A : Sake and shochu, while similar in appearance, are very different types of alcohol. For starters, while sake is produced from rice, shochu can be produced from potato, barley, or rice. Sake goes through a brewing process while shochu is distilled. Shochu has a higher alcoholic content and has a history distinct from sake, being more commonly produced in regions too warm for sake making, notably Kagoshima in Kyushu.
The word sake (酒) in Japanese actually refers to all types of alcohol. The sake most people are familiar with abroad, sometimes called rice wine, is more commonly referred to as Nihon-shu (日本酒 lit. Japanese alcohol), and the brewing process is more similar to that of a beer than a wine. Multiple, simultaneous fermentations of polished rice are followed by milling, after which koji-kin (a type of mold, the enzymes of which act in the same way as malt does in beer production) is added to convert starch to sugar. Lastly, shubo (yeast mash) is added to convert the sugar to alcohol. There are two main distinctions in variety； one which is akin to table wine, and another which follows certain guidelines of quality in terms of how polished the rice is, and whether alcohol or additives were used in production. There are also two styles in which to drink sake； hot, or chilled.

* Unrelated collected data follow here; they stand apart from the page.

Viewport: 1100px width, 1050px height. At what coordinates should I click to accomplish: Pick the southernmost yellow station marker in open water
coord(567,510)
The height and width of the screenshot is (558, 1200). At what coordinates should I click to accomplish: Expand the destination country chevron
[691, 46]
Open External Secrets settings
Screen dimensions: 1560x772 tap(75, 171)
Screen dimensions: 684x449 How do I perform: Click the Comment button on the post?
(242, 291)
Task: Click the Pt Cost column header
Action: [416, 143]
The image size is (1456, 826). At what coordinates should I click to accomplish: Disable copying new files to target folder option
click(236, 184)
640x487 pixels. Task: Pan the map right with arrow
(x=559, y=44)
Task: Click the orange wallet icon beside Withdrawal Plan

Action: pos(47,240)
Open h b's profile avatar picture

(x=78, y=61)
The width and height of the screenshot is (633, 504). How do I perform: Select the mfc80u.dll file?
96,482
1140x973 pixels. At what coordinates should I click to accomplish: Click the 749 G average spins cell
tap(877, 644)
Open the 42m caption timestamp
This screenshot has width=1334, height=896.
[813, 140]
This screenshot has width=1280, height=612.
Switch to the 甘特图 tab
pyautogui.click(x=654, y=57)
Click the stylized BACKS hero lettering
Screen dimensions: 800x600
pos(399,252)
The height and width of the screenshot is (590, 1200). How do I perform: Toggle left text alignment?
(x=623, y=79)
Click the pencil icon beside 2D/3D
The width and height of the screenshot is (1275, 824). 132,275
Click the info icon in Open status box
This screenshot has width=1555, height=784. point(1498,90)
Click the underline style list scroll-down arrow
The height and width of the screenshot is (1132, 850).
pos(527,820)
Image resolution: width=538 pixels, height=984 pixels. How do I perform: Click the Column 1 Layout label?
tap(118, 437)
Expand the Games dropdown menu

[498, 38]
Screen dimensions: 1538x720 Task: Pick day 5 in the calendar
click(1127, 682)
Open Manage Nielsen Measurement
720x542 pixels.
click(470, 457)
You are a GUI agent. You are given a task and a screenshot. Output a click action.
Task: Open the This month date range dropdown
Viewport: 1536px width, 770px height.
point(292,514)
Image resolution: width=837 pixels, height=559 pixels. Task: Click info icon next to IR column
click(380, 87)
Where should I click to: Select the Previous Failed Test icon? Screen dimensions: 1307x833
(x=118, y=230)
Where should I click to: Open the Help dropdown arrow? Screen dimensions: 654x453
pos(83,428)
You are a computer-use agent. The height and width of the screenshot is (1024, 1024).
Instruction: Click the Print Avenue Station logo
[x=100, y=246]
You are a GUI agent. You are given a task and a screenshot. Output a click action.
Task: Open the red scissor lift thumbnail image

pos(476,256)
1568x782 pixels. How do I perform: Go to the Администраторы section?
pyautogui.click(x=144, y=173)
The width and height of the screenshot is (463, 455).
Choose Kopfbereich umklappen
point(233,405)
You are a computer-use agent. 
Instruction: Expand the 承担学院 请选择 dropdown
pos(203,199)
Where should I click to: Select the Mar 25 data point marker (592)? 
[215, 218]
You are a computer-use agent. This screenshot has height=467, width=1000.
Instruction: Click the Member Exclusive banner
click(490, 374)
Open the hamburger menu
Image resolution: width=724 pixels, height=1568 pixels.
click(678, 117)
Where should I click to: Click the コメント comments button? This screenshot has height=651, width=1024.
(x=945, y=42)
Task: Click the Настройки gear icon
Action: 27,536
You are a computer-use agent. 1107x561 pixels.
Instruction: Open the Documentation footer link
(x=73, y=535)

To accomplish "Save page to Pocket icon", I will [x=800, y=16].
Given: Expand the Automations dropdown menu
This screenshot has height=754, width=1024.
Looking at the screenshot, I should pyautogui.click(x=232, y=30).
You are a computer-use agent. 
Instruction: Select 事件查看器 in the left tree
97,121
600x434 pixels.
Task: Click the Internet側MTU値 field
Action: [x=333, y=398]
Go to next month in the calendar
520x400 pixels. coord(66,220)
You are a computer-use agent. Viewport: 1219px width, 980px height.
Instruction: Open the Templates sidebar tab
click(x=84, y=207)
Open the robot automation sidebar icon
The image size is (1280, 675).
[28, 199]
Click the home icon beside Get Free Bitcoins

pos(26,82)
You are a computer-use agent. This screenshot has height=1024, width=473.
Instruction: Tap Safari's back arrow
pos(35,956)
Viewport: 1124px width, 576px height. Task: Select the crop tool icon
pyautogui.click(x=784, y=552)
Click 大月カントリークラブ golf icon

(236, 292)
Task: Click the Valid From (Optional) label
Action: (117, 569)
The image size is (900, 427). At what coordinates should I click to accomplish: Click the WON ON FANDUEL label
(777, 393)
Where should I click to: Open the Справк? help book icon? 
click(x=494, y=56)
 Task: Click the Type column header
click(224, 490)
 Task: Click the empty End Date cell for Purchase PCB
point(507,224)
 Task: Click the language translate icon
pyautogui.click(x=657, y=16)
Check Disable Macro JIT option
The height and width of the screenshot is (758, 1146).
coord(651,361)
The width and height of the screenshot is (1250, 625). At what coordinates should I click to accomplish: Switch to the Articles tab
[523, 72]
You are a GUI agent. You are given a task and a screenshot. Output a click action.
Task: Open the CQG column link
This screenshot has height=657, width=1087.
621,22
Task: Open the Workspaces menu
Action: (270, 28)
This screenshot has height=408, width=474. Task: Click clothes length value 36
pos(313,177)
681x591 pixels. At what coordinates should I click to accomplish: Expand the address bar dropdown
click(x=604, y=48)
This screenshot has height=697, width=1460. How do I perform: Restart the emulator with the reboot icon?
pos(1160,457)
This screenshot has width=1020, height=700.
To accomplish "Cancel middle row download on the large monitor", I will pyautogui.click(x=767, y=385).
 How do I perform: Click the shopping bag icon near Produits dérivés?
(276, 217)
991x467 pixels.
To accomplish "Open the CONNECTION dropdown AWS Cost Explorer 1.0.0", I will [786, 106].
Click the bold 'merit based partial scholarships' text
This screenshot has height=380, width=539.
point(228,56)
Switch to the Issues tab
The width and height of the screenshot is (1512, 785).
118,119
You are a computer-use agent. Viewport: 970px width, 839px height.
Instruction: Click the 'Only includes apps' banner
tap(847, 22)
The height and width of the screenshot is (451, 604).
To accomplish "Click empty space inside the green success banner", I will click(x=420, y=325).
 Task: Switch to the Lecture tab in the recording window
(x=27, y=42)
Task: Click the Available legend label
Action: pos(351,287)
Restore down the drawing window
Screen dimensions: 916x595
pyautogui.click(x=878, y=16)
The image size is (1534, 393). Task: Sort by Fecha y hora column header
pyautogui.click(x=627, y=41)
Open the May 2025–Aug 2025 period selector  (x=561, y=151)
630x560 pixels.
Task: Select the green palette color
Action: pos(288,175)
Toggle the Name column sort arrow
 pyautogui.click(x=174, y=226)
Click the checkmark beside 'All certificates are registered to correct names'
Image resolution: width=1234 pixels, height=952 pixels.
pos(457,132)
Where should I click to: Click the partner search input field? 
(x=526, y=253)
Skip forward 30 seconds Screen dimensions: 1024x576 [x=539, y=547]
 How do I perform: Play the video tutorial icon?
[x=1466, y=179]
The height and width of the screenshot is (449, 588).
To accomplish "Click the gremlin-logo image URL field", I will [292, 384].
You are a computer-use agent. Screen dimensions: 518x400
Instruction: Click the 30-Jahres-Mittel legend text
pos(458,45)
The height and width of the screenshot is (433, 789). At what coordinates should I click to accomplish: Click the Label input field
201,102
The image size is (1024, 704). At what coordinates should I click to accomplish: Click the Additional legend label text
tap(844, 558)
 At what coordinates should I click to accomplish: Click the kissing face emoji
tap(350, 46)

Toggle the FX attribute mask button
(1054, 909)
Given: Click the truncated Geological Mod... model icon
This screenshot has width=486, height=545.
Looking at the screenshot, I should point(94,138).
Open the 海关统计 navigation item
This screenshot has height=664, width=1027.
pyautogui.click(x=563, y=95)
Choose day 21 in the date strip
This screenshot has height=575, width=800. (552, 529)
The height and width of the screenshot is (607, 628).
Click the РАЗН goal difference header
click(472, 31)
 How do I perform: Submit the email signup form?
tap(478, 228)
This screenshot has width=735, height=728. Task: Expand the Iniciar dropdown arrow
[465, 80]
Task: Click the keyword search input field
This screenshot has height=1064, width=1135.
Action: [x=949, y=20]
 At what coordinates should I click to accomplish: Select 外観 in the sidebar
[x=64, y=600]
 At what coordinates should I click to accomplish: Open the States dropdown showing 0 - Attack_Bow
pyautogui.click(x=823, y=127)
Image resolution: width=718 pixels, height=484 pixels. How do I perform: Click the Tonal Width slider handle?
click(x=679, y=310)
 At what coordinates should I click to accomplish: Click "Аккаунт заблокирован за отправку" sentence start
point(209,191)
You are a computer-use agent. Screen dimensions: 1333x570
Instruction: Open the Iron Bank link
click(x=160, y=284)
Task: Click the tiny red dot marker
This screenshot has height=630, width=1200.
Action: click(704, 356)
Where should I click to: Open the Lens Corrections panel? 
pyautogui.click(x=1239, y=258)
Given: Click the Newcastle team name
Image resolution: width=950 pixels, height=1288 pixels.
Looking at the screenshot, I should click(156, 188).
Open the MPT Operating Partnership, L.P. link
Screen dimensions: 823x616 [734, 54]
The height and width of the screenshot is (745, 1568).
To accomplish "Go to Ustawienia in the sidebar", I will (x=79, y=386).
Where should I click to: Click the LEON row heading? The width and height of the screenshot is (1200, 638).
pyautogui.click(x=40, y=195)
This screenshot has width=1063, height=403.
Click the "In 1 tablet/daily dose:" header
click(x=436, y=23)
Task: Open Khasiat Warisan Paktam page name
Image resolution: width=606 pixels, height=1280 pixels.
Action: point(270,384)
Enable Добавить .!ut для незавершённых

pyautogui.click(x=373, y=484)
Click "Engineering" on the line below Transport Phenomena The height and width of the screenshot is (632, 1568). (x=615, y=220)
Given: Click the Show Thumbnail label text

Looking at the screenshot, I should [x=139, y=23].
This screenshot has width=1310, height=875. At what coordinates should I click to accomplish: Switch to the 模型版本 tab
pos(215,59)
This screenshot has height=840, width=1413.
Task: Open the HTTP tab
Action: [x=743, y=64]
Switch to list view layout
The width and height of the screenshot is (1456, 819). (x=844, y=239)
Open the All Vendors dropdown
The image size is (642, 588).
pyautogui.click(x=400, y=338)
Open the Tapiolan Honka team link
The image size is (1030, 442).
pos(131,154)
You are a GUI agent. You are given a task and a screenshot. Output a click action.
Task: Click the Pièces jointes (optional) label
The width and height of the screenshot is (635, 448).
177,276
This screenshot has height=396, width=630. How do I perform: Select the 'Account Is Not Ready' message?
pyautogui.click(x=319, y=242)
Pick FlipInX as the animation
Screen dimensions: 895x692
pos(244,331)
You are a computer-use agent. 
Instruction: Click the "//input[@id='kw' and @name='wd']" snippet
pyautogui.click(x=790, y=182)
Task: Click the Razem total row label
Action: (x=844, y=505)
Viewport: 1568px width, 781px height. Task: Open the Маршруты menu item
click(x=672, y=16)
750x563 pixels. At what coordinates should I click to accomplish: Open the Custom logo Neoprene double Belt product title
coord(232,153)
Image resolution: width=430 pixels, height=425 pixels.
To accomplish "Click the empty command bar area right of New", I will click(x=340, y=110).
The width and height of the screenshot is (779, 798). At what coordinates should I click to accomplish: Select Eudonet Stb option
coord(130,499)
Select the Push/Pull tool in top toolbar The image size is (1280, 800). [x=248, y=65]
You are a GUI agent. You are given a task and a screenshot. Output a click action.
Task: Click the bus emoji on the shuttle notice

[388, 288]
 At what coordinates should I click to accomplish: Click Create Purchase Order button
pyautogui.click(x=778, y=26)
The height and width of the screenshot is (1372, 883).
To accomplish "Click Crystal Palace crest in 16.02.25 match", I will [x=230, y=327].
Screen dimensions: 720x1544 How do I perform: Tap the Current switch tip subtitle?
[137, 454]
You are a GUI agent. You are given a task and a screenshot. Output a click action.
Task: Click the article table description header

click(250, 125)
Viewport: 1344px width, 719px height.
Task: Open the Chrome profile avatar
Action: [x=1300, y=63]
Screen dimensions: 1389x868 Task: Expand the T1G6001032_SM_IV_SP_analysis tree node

Shochu, on the other hand, is distilled. Potato, barley, or rice (the most common starting ingredients) is steeped in water and steamed. Meanwhile, one of three types of koji-kin (white, yellow, or black) is fermented in water for several weeks, producing unrefined alcohol. A secondary fermentation occurs after adding the steamed starting ingredient to the unrefined alcohol. Finally, the alcohol is distilled for purification. The starting ingredient (which is not limited to potato, barley or rice and can include brown sugar or soba (buckwheat) among other items) and the type of koji-kin used determine the variety of the shochu (imo-jochu (potato shochu), for example, is known for having a very strong, distinct flavor). Another distinction made among shochu is whether it is multiple-distilled (alcohol by volume under 36%) or single-distilled (alcohol by volume under 45%). Popular drinking styles include straight, on the rocks, mizu-wari (diluted with water), oyu-wari (mixed with hot water), mixed with oolong tea, and chu-hai (mixed with soda, ice, and juice such as lemon, grapefruit or ume).